(Source data)
○ ○ ○

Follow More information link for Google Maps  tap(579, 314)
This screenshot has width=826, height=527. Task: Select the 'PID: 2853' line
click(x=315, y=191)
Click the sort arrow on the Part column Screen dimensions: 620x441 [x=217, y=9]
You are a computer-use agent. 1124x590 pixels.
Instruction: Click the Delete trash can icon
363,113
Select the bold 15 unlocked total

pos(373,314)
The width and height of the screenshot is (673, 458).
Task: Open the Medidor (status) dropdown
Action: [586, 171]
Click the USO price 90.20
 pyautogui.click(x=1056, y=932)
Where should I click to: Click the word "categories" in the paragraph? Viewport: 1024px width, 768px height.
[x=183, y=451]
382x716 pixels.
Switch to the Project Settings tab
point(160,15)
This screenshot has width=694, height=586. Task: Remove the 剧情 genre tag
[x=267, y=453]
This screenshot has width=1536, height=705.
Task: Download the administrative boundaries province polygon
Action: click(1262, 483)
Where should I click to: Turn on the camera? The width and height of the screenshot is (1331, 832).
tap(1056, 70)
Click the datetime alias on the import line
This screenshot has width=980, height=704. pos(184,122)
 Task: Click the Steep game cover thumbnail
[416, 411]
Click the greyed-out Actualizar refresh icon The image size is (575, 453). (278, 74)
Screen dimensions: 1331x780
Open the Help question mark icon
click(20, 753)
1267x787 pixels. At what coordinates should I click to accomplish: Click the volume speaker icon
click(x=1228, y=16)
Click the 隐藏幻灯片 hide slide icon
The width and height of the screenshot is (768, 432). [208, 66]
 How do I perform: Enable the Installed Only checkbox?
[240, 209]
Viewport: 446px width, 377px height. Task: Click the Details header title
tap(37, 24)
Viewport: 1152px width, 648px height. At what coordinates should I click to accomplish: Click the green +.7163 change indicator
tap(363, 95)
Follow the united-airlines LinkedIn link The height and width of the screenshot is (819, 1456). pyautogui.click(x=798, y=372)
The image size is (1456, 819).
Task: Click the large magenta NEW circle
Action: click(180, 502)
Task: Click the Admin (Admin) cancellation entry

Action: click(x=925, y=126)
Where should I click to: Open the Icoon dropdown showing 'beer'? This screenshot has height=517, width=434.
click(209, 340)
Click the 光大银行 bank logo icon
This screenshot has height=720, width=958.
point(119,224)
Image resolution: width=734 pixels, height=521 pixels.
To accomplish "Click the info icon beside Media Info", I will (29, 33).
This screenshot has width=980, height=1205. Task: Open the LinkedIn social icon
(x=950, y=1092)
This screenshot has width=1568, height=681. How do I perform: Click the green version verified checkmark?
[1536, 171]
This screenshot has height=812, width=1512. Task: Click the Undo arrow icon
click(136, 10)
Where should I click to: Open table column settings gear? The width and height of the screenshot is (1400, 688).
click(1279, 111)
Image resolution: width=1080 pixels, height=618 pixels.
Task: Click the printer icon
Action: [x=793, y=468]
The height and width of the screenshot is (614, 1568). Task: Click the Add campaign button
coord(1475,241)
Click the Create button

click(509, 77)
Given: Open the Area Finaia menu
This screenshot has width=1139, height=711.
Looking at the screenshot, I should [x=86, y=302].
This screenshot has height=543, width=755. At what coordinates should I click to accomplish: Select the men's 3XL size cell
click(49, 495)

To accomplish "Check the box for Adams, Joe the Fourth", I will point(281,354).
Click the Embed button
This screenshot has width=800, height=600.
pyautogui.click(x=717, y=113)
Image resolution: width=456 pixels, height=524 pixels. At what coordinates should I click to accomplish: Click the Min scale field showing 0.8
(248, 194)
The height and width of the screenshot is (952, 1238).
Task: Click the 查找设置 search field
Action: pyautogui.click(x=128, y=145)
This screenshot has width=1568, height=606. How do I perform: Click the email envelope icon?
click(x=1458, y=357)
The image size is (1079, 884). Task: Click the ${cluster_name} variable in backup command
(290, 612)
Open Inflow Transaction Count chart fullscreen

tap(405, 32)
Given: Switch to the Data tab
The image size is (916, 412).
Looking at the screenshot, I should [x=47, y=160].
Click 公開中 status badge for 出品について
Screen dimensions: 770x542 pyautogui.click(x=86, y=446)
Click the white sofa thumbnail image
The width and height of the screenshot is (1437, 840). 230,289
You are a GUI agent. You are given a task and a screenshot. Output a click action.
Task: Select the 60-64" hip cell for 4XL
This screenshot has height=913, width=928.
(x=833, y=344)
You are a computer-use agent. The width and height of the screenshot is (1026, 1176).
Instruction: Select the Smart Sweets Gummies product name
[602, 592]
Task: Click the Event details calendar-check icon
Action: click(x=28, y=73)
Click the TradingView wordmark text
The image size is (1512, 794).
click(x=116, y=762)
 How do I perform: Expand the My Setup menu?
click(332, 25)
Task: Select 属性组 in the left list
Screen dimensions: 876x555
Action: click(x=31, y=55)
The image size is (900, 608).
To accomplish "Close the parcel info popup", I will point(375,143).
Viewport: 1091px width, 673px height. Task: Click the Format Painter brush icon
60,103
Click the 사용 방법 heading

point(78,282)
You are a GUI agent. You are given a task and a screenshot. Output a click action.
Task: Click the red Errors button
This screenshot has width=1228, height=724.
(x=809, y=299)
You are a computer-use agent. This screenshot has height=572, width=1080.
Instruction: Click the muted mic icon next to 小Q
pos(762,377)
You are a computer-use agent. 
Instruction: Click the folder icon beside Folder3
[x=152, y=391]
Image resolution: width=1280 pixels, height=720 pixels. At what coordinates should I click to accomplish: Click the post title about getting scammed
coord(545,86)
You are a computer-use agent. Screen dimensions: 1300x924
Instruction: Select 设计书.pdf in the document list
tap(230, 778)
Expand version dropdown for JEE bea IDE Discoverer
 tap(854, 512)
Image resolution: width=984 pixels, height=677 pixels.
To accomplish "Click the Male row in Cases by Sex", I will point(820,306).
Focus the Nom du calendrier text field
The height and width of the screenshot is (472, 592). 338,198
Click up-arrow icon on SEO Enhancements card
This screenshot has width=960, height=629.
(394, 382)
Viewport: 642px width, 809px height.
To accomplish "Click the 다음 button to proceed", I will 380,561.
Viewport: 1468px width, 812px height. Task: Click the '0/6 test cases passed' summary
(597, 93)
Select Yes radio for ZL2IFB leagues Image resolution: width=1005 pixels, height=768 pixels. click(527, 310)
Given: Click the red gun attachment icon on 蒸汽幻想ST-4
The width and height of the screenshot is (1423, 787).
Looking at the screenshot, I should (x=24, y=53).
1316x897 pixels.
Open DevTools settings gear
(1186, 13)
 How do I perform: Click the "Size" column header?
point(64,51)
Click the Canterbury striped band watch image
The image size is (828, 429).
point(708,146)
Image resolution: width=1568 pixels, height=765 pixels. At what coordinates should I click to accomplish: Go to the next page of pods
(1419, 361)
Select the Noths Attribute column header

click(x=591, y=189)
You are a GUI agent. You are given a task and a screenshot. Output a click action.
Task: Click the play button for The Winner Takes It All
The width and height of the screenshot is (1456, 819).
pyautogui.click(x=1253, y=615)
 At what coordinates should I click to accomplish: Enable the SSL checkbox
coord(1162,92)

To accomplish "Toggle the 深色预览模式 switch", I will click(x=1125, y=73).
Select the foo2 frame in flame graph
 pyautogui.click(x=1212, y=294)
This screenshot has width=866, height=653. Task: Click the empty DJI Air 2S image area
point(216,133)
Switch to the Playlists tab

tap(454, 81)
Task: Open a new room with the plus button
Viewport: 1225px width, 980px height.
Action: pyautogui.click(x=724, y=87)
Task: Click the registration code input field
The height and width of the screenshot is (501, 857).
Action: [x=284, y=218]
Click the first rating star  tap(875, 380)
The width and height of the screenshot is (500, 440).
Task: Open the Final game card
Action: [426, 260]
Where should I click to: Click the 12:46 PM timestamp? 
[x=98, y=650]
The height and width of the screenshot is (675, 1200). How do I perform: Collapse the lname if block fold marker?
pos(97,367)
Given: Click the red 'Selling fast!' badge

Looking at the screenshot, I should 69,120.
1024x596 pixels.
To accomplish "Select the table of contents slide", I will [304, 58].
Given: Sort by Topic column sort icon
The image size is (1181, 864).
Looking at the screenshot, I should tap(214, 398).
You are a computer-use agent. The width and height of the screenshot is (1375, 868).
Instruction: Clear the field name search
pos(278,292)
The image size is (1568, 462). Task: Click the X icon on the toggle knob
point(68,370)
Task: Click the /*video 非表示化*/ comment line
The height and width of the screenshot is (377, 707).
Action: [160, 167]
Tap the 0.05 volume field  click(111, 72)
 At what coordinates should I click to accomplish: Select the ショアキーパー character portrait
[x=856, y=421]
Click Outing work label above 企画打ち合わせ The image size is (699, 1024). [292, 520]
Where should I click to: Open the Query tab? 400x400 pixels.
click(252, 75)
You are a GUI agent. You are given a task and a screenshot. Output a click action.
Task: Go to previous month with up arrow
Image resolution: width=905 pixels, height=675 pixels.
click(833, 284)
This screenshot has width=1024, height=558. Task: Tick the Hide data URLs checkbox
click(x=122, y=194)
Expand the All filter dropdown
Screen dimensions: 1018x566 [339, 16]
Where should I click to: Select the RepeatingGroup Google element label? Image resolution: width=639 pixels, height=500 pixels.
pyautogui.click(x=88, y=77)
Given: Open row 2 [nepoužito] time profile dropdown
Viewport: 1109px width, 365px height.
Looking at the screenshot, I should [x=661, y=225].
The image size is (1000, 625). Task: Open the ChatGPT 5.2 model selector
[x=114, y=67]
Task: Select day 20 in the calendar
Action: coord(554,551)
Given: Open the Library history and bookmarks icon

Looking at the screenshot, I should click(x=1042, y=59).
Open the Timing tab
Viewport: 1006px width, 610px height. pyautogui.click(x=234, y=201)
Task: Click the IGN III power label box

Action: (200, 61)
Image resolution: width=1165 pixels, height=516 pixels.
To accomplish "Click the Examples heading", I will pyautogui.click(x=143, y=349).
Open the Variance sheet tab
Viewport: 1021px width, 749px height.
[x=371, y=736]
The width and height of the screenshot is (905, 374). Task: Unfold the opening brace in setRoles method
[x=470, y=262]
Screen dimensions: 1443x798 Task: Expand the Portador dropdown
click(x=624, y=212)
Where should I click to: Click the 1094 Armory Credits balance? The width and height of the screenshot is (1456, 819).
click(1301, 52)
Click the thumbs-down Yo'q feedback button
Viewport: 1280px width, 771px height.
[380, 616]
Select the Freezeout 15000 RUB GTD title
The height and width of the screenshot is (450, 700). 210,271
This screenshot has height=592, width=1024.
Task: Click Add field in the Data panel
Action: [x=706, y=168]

○ ○ ○

* What you are asked to do
The lines of the data, from the first through the one containing "You are a computer-use agent. 1124x590", are to be transcribed exactly.

* Exercise output
Follow More information link for Google Maps  tap(579, 314)
This screenshot has width=826, height=527. Task: Select the 'PID: 2853' line
click(x=315, y=191)
Click the sort arrow on the Part column Screen dimensions: 620x441 [x=217, y=9]
You are a computer-use agent. 1124x590 pixels.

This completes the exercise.